*PROVIDED TEXT:*
*** Block opens ***
For more than 50 years, the College Sports Information Directors of America (CoSIDA) have been selecting Academic All-America Teams, but there has never been a two-time first team Academic All-American® from Hobart or William Smith colleges, until today.
Senior offensive lineman
Brian Monaco earned ESPN The Magazine Academic All-America® Football first team honors for the second consecutive season. The biology major is a three-time ESPN The Magazine Academic All-District and Liberty League All-Academic selection.
“Brian brings the same high level of dedication, motivation, and leadership to the classroom as he does to the football field,” said
James Ryan, professor of biology at Hobart and William Smith Colleges. “He is a natural leader, intellectually curious, and a true scholar-athlete.”
*** Block closes ***
*INFORMATION PROVIDED:*
*** Block opens ***
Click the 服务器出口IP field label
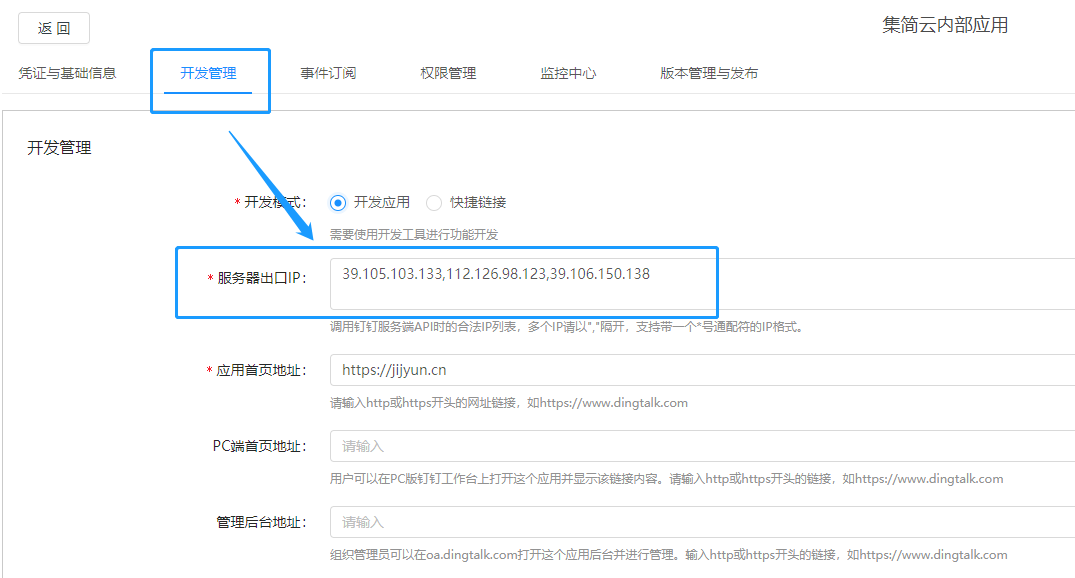click(x=260, y=278)
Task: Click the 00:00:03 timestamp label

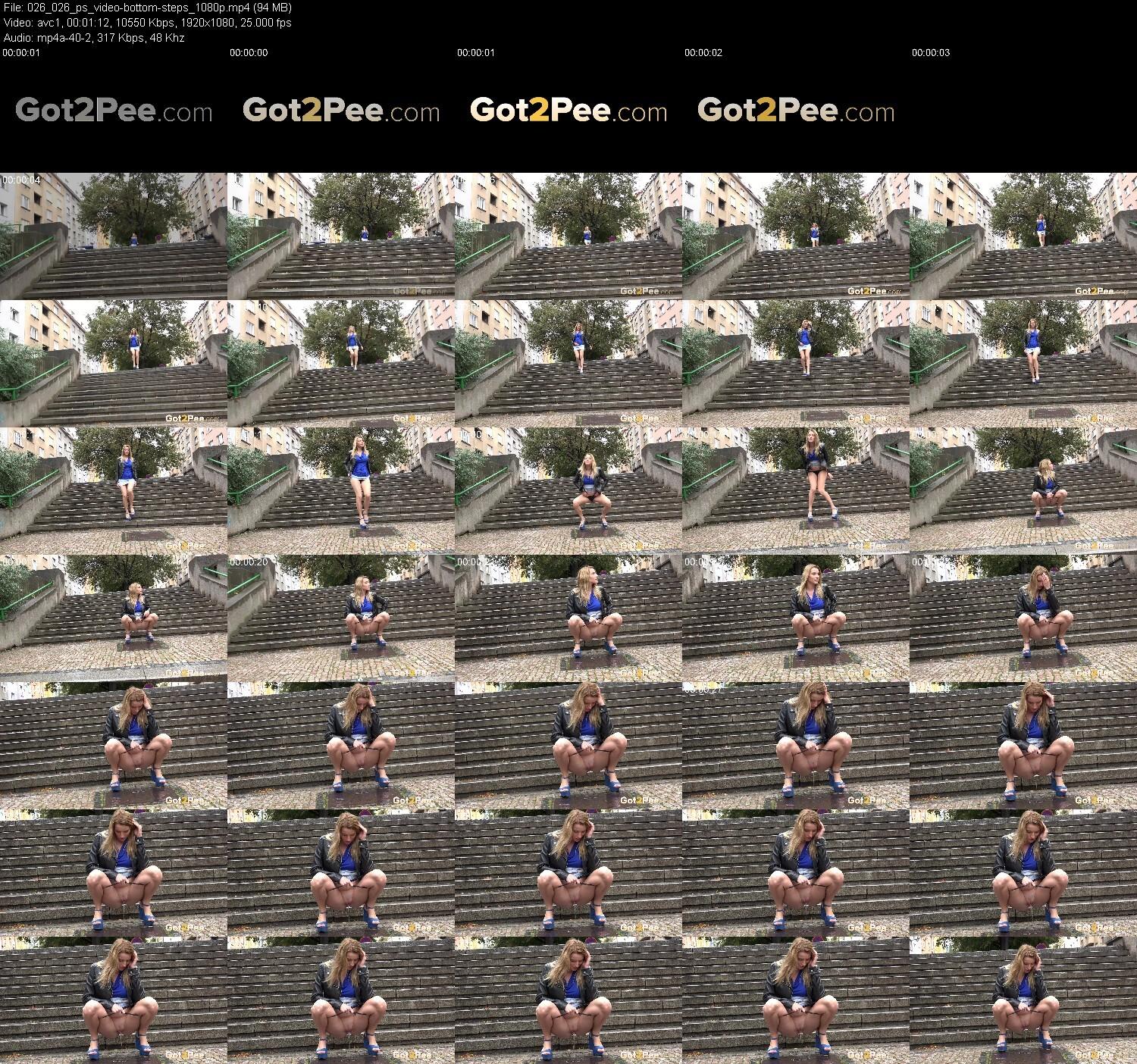Action: click(x=931, y=53)
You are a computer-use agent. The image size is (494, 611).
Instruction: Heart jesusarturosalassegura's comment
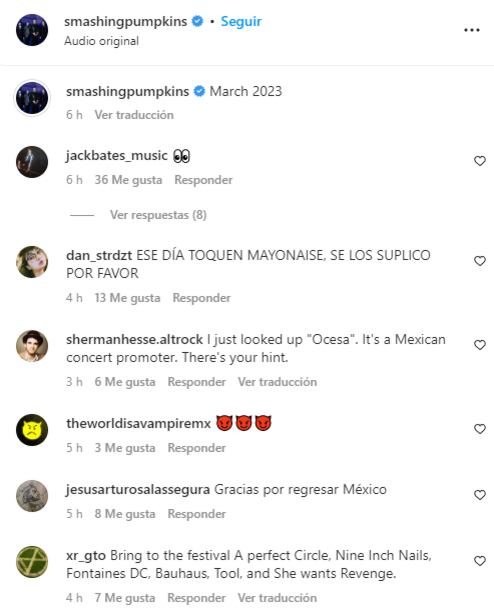tap(480, 495)
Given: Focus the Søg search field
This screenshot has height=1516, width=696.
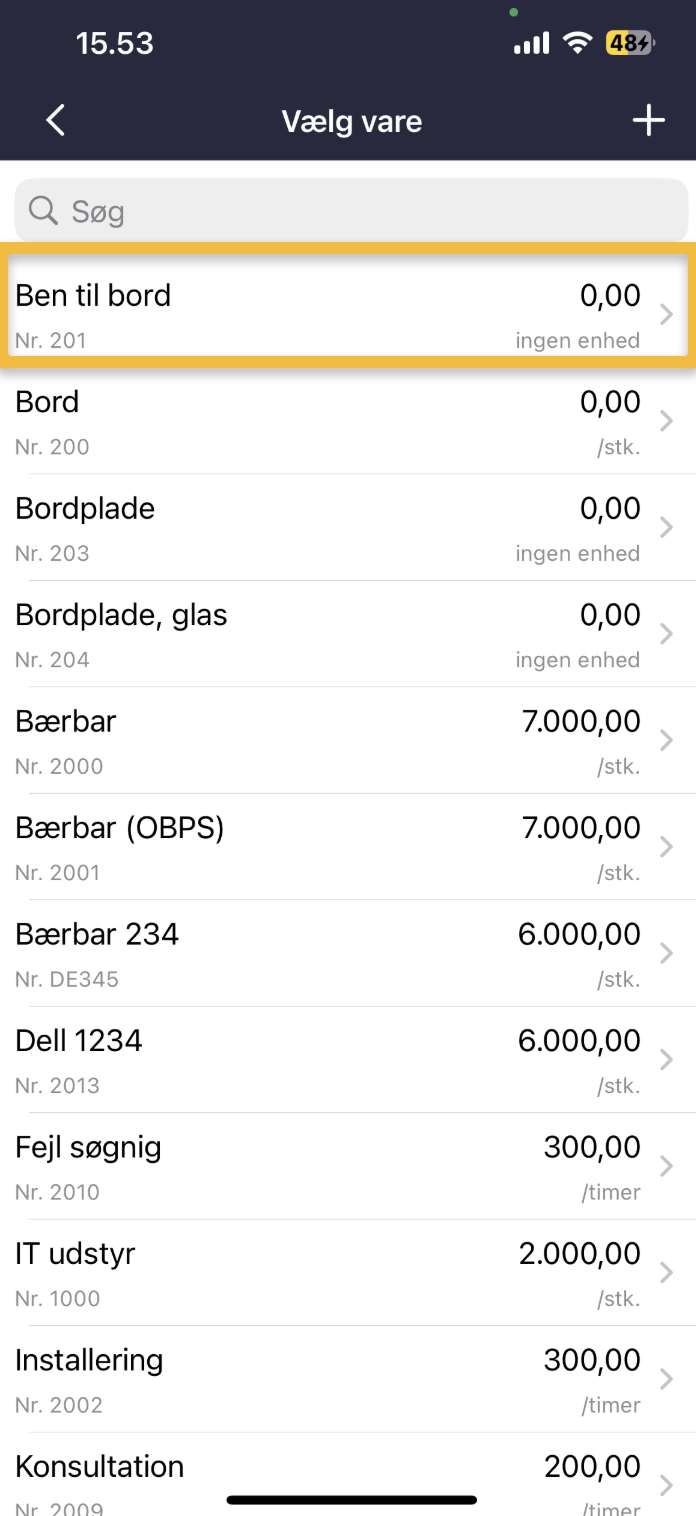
*** Block closes ***
Write the next part of the article about Brian Monaco's Academic All-America honors, starting after its last sentence. The items were taken from a separate source unrelated to the text.

*RESPONSE:*
In the classroom, Monaco is a Dean’s List student, a Druid (Hobart’s senior class honor society), and a member of the Chimera (junior class) and Orange Key (sophomore class) honor societies. Earlier this season, the National Football Foundation named him one of the 154 semifinalists for the 2009 William V. Campbell Trophy, which recognizes exceptional academic accomplishment, outstanding football ability, and strong leadership and citizenship.
The first Hobart football player to be named a first team Academic All-American (2008), Monaco earned the Gordon L. Richardson ’33 Memorial Prize, given to a Hobart pre-med student in his junior year with strong academic credentials and concern for humankind. He is a Presidential Leadership Scholar and earned the 2007 Druid Award for Character.
Active in the campus community, Monaco is a biology teaching fellow and a member of the Health Professions Club. He has volunteered at Sisters of Charity Hospital Surgery Center and with the Geneva Boxing Club. Monaco has also served as a member of Hobart’s Student-Athlete Advisory Committee.
On the field, Monaco is a 6-foot-2, 290-pound tackle. One of two captains for this year’s squad, he is a three-year starter and a three-time All-Liberty League selection. This season, Monaco was a leader on the line that helped the Statesmen lead the Liberty League in third down conversion (44.9%), rank second in sacks allowed (16) and fourth down conversion (56%), and third in rushing (159.0 yds/g).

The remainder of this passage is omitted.